Pour conclure, je veux vous avouer que, grâce à cette rencontre, je suis un peu différente d’avant. La rencontre avec des personnes très différentes de moi-même, ainsi que la discussion autour de la question « Quelle est la différence entre le bonheur et la chance ? » m’a marqué et m’a fait élargir mes propres pensées. Certaines personnes arrivaient à exprimer le bonheur en un seul mot : « le soleil » ou « l’épanouissement ». D’autres avaient besoin d’un peu plus de mots : « Pour moi le bonheur, c’est d’avoir de la stabilité dans sa tête. ». « La chance, c’est les rencontres. » « Le bonheur se construit. » Je peux espérer que notre intervention a pu contribuer à sa propre façon très simple à la construction du bonheur pour chacun qui était présent. Merci à l’ADAN pour cette chance !

 

Intervention du 19 février au CNE de Sequedin avec Cyrille Ballaguy et Isabelle Mariault

8 détenus étaient présents : Marc, Suarez, Guo (chinois parlant peu français), Igor (ukrainien parlant peu français), Abdel, Jeremy, François et Michel Ange.

3 d’entre eux étaient concernés par le livre. Suarez a fait une formation en mise en page et travail sur PDF, François écrit de la poésie et Michel Ange est peintre. 6 d’entre eux sont intéressés par la psychologie et la philosophie.

Après que chacun se soit présenté, nous nous sommes présentés à notre tour Cyrille et moi en précisant notre parcours et ce qui nous avait amenés à l’écriture.
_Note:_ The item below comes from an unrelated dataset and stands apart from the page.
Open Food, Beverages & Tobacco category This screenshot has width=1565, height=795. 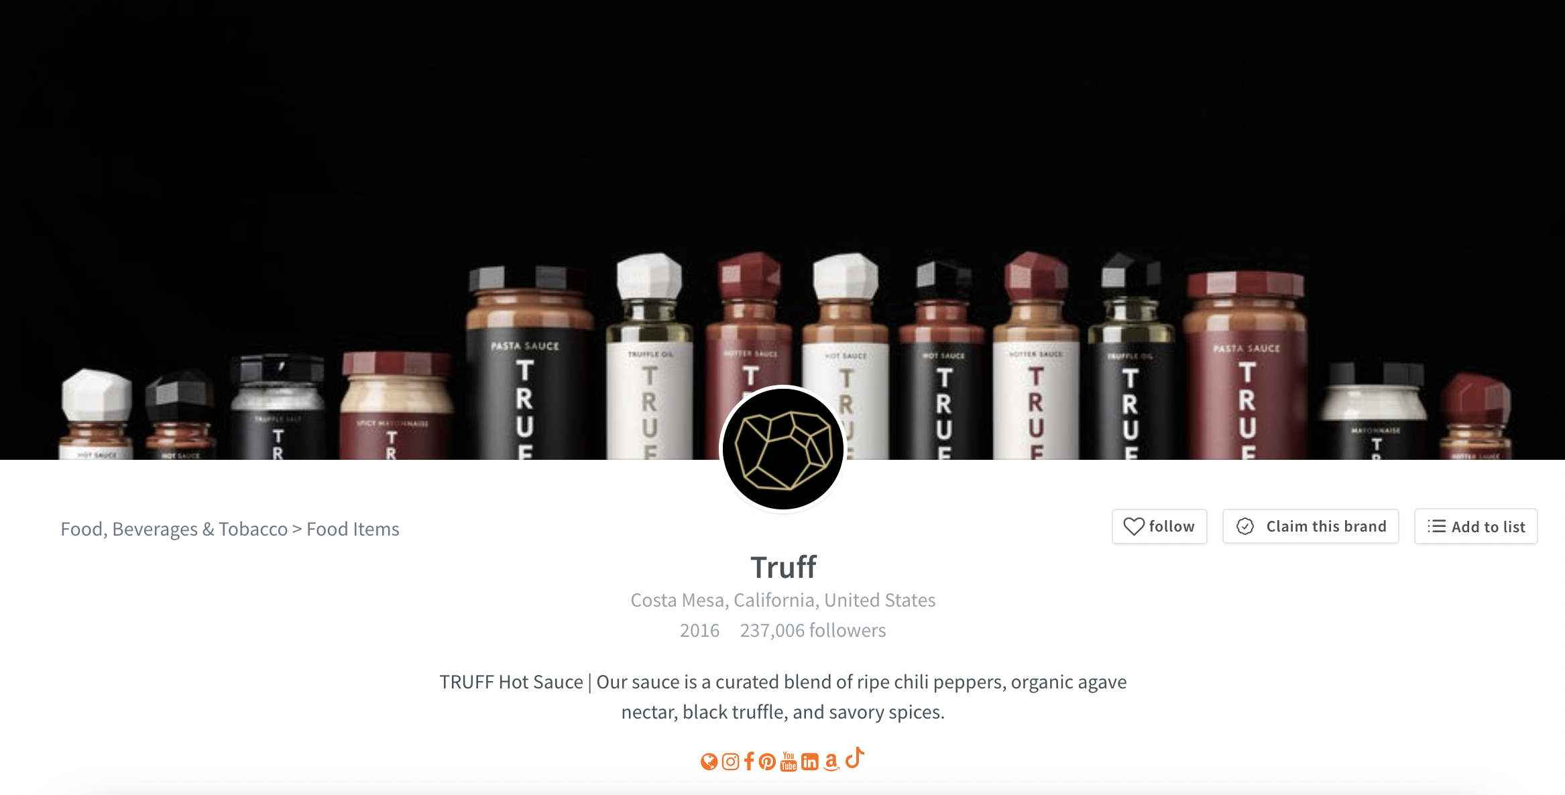pyautogui.click(x=174, y=529)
Nous avions convenu au préalable, de laisser faire les choses et d’orienter la séance vers une discussion enrichissante.

À la demande de Suarez, le débat s’est de suite orienté sur les différents parcours de l’édition. Nous leur avons donc expliqué l’édition à compte d’éditeur, l’édition à compte d’auteur et l’auto-édition avec les avantages et les inconvénients de chaque possibilité. Ils ont eu des questions très précises : Combien de % du prix du livre revient à l’auteur ? Quels sont les apports du livre numérique ?...

Nous avons ensuite présenté nos ouvrages et les avons fait circuler.
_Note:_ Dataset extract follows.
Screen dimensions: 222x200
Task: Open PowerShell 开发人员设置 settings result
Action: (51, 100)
La discussion s’est ensuite orientée vers la mythologie (en lien avec la spécialité de Cyrille). Jeremy est passionné par la mythologie égyptienne et les pyramides : il se demandait comment les hommes ont pu construire de tels choses, il avait lu à ce sujet des choses sur les extraterrestres. Nous avons alors abordé la question des sources. Toujours vérifier les informations qui nous parviennent, chaque auteur a aussi son propre point de vue dans ses livres qu’il ne faut pas prendre comme argent comptant. François nous explique son parcours de poète. Après avoir écrit ses poèmes, il les supprime. Il en possède encore 400 mais ne veut pas éditer car il estime que ce qu’il écrit est de l’ordre de l’intime et ne veut pas se dévoiler : “Tout ce qui est écrit, reste.” Michel Ange est peintre et aimerait trouver un écrivain avec lequel il pourrait s’associer pour commenter et éditer ses œuvres.
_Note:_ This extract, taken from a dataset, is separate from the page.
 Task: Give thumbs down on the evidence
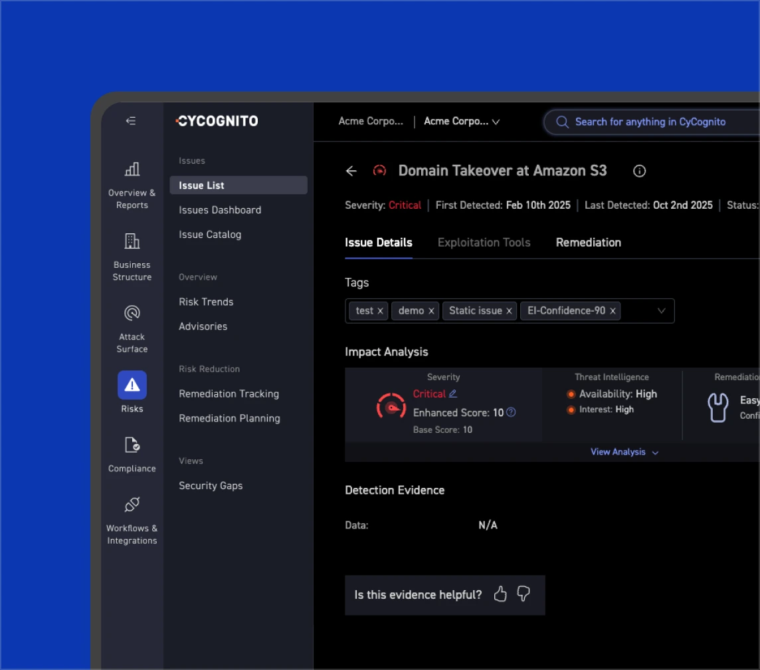[523, 594]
Nous avons ensuite évoqué entre autre, le respect, la richesse des cultures, les différentes façons d’appréhender les choses et de les comprendre selon sa culture : et si l’écriture permettait un meilleur vivre ensemble ? En effet, le sujet a été abordé car nous avions un public très cosmopolite : un brésilien, un chinois, un ukrainien, un maghrébin et un guadeloupéen. La discussion s’est ensuite orientée sur la notion d’enfermement et de la possibilité pour certains prisonniers de préférer rester enfermés par besoin de sécurité, face à un monde en manque de repères.

La séance a été très naturelle et chaleureuse, ponctuée de divers sujets de conversation à bâton rompu (sur des sujets aussi divers que la liberté, la censure, la science-fiction…) au point même que nous avons dépassé l’horaire.